Just when you thought it was safe to go back in the cafeteria...
They served fish. Catfish strips. You'd think they were like fish sticks. Indeed, one week, early in the school year, they were. And another week, they tasted like the catfish we get at the local "kettle" restaurant. It's known for good eatin'! But the very last time the cafeteria served these catfish portions, they tasted fishy! I know! Of all the things kids don't want in their catfish, it's a fishy taste. So I did not eat the school lunch today. Even though the side dish was macaroni and cheese. As all consumers of the cafeteria macaroni and cheese say, "That's the most tasteless macaroni and cheese I ever ate." 300 critics can't be wrong.
According to the #1 son, I made a good decision. "That fish today tasted like crap! Like the smoke that clears after you shoot off fireworks. It was terrible!"
I don't know why he's complainin'. At least he didn't find one with a scale attached.
Disclaimer: As any science aficionado knows, catfish don't have scales. But catfish should not taste fishy, either. So perhaps the food supplier pulled the old switercheroo. No. That would be when you poison your drink and then switch it with the other person's. And we all know there's no drinking or poisoning in school. But...they might have substituted a more economical version of our fine finned friends. Which does not lend itself for an ending with a punch.
6 comments:
Perhaps it was the deadliest of all school cafeteria fish...the "Pink Slime" fish? If I were you, I'd check it out.

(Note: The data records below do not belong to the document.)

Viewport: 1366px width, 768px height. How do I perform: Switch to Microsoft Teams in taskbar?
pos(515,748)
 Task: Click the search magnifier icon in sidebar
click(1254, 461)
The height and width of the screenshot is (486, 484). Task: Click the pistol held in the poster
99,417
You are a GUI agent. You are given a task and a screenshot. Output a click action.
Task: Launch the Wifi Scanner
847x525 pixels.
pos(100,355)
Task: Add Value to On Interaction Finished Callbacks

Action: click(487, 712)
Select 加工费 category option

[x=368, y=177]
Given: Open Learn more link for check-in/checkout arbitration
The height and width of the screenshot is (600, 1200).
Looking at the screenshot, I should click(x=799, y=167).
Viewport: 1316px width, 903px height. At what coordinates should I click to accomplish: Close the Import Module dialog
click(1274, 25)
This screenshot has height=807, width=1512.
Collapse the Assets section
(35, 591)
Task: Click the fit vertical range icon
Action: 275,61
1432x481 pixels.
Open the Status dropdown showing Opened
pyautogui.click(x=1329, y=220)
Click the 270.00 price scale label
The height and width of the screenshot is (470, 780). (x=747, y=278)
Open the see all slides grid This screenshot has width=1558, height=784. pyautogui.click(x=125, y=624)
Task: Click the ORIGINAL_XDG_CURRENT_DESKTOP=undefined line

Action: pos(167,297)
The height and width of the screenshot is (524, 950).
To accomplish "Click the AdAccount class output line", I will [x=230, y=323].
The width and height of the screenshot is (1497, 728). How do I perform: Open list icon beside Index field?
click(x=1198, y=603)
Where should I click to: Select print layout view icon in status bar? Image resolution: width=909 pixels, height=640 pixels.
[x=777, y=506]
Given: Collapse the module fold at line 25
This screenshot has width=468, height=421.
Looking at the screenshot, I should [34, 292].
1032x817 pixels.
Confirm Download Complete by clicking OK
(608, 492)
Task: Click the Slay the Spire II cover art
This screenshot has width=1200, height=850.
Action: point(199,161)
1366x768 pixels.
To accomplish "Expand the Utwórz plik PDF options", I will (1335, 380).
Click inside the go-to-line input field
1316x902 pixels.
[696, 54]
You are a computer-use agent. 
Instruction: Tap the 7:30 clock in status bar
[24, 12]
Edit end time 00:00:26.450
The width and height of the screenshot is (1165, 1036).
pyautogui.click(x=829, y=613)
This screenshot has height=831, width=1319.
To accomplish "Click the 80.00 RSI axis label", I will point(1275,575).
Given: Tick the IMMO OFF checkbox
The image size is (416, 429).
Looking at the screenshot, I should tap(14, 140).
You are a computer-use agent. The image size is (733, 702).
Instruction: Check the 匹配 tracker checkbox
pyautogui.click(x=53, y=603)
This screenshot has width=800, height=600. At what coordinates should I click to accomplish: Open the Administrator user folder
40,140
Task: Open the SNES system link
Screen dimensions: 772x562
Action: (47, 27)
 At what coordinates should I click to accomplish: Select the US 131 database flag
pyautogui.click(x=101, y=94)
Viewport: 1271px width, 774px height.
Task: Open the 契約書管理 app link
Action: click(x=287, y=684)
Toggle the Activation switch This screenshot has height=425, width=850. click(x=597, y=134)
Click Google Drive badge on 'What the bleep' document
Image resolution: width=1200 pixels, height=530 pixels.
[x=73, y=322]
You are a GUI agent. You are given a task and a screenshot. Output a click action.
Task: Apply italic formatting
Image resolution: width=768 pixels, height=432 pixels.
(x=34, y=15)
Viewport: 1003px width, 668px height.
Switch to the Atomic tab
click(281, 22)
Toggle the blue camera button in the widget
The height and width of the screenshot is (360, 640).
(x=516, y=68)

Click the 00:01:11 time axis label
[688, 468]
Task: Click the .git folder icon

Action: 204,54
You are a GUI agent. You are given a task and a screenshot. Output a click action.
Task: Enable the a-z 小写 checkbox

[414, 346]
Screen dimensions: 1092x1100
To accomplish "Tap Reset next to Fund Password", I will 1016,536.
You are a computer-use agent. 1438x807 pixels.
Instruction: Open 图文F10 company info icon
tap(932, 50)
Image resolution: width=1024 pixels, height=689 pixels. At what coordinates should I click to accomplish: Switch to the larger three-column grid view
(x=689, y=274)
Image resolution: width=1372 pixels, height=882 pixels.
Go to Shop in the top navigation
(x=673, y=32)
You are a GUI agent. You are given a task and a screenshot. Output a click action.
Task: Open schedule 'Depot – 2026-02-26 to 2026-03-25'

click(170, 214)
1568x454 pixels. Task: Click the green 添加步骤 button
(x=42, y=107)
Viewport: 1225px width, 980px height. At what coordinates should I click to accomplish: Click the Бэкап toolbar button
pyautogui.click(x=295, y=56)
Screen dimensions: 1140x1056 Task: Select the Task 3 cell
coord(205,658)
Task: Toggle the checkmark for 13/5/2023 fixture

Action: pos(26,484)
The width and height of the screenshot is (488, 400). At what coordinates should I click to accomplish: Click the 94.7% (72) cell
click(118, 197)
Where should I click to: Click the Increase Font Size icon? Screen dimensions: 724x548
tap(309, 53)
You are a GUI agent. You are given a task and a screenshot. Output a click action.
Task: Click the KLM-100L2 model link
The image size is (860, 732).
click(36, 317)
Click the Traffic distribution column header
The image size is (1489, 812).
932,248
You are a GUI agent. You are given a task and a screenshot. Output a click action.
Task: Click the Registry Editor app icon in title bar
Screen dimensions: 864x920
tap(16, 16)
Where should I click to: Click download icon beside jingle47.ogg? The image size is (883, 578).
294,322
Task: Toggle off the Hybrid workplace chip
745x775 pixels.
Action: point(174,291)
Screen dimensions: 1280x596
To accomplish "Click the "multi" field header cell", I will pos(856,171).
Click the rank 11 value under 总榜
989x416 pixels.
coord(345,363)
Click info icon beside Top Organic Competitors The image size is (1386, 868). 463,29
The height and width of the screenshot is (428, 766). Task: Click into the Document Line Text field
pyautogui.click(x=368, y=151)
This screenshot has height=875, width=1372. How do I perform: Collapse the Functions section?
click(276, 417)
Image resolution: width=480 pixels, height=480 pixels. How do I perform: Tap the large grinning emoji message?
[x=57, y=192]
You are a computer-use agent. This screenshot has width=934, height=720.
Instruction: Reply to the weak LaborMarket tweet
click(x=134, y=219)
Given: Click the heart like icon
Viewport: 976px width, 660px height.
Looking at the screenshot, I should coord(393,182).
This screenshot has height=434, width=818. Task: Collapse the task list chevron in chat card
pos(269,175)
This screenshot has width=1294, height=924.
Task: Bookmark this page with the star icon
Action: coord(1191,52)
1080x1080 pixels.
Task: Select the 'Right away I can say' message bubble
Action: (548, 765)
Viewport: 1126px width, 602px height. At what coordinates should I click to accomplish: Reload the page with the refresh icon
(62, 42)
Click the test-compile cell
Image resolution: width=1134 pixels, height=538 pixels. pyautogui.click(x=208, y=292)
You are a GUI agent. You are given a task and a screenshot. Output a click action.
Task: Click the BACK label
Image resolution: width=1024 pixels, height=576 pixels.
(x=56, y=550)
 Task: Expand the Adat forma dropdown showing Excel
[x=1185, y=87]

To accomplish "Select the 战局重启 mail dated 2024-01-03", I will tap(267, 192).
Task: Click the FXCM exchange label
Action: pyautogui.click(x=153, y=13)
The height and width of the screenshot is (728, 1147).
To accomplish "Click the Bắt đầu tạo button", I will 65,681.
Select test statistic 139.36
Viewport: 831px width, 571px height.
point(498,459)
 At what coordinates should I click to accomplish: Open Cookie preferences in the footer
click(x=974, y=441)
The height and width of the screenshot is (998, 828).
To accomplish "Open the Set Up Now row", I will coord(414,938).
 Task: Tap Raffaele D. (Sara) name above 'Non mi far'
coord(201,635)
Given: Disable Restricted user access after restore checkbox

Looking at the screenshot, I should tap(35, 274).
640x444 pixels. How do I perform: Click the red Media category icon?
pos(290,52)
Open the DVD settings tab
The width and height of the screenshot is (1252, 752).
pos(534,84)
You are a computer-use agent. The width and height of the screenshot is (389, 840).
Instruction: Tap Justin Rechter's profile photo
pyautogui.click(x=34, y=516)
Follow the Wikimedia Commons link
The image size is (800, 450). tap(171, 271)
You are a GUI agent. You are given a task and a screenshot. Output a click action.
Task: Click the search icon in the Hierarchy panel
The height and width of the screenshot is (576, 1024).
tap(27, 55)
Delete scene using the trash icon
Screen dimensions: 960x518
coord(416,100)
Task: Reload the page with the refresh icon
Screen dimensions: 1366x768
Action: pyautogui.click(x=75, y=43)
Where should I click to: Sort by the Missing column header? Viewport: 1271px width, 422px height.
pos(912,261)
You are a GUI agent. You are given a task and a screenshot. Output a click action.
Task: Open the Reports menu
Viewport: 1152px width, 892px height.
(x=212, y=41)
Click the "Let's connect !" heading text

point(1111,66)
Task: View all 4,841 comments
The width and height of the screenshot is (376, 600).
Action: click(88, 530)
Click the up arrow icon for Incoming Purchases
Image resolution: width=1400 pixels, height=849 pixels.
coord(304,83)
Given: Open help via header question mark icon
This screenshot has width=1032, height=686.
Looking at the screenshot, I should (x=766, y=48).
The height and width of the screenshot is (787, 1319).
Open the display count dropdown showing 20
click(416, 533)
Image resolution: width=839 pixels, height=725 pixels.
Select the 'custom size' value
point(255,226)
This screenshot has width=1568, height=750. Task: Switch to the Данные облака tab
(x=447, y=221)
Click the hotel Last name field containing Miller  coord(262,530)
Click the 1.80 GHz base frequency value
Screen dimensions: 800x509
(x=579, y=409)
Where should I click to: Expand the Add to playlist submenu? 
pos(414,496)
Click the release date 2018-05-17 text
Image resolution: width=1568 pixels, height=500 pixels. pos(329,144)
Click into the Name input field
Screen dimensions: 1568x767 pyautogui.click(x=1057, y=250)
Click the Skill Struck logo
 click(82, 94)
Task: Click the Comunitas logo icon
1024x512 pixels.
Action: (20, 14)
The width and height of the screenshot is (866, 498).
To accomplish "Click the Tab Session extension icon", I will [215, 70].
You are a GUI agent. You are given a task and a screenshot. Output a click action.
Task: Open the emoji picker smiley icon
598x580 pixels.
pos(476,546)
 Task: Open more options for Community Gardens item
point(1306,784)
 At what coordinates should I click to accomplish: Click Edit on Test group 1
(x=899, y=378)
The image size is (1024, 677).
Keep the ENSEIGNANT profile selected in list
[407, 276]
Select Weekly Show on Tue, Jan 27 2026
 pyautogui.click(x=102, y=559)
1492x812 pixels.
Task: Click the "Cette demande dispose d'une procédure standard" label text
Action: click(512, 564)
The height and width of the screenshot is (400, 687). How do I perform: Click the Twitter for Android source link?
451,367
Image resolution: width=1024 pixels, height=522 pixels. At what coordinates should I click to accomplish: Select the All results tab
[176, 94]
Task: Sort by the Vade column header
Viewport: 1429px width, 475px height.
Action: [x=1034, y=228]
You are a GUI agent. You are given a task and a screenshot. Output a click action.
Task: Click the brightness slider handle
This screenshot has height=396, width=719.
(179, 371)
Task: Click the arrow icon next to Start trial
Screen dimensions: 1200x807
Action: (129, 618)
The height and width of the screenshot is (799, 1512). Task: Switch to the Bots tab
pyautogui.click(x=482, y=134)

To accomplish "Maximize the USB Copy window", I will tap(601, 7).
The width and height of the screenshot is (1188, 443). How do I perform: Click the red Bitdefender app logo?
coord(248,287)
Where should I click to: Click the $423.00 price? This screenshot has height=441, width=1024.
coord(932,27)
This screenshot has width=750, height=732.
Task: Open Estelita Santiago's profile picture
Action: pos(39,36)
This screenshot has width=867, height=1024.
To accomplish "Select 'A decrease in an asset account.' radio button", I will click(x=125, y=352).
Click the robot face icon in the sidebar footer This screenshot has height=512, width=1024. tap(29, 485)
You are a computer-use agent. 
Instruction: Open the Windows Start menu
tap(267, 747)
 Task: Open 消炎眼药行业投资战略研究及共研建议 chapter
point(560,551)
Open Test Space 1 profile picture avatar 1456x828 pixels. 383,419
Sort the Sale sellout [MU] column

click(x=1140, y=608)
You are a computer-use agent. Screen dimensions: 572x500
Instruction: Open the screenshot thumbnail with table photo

I have always thought that catfish tasted, well, muddy--as does Tilapia to me. But that is just me I guess. Other people love those fish...
Why don't they just come clean about their food products and start serving pink slime smoothies for all meals!?
Sioux,
That is quite possible. And it wouldn't surprise me if this supplier started using transparent slime, what with the cost of pink these days.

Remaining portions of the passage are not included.